<<<<

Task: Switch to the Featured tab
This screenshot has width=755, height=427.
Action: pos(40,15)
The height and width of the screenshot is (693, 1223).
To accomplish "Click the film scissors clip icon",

>>>>

• _What you need to do_: Only the lines from the one containing "This screenshot has width=755, height=427." through the last line of the records above are to be reproduced, exactly and with both ends included.

• _Result of this exercise_:
This screenshot has width=755, height=427.
Action: pos(40,15)
The height and width of the screenshot is (693, 1223).
To accomplish "Click the film scissors clip icon",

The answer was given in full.